Author: Daphne Psaledakis, Sonia Rolley and Ange Kasongo
Washington/Paris/Kinshasa (Reuters) -Rwanda and Democratic Republic of Kongo signed a peace agreement mediated by the US on Friday and gained hopes for the end of fighting, which this year killed thousands and displaced hundreds of thousands of others.
This agreement means a breakthrough in interviews organized by US President Donald Trump, which is also aimed at attracting billions of dollars of Western investment in the region rich in tantalum, gold, cobalt, copper, lithium and other minerals.
At the ceremony with US Foreign Minister Marco Rubio at the Foreign Ministry, the ministers of two countries signed an agreement that committed themselves to carry out an agreement 2024, which would see that Rwandan troops would withdraw from the Eastern Congo to 90 days, according to the version dedicated to technical teams last week and seen Reuters.
Kinshasa and Kigali will also introduce a regional framework for economic integration within 90 days, the agreement said.
“For many years, it has been one of the worst, one of the worst wars ever seen. And I accidentally had someone to solve it,” Trump said on Friday before two parties signing an agreement in Washington.

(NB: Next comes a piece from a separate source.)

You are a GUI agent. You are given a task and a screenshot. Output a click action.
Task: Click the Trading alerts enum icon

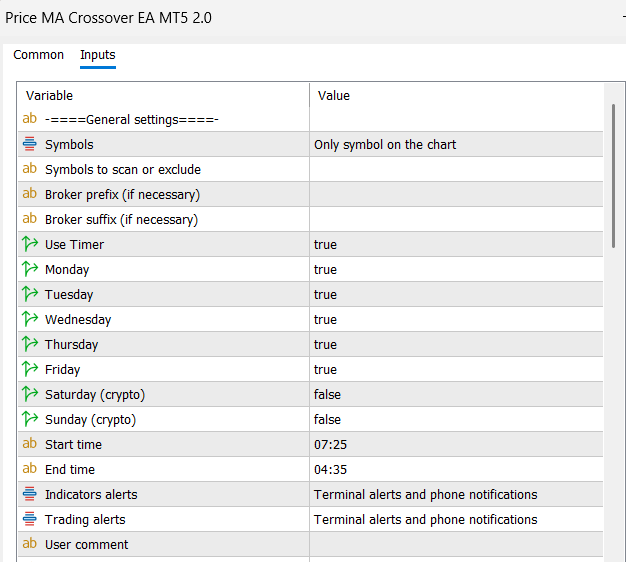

“For the United States, we get many mineral rights from Congo. They are so honored that they are here. They never thought they would come.”
Trump was supposed to meet foreign ministers in an oval office later on Friday.
According to analysts and diplomats, Rwanda sent at least 7,000 soldiers to the border to support the M23 rebels, who at the beginning of this year confiscated the two largest cities of the Eastern Congo and the lucrative mining areas.
The profits of this year M23, the last cycle in the decade of an old conflict with the roots in the 1994 Rwanda genocide, were worried about the wider war drawing in the neighbors of Congo.
Rwanda Foreign Minister Olivier Nduhungirehe called the agreement as a turning point. Foreign Minister Congo Therese Kayikwamba Wagner said that the agreements must be released.
The Ministry of Foreign Affairs did not respond immediately to the request for commentary on the initialized version of the agreement.
Massad Boulos, the main advisor to Trump for Africa, told Reuters in May that Washington wanted the peace agreements and the accompanying agreements of the minerals to be signed this summer.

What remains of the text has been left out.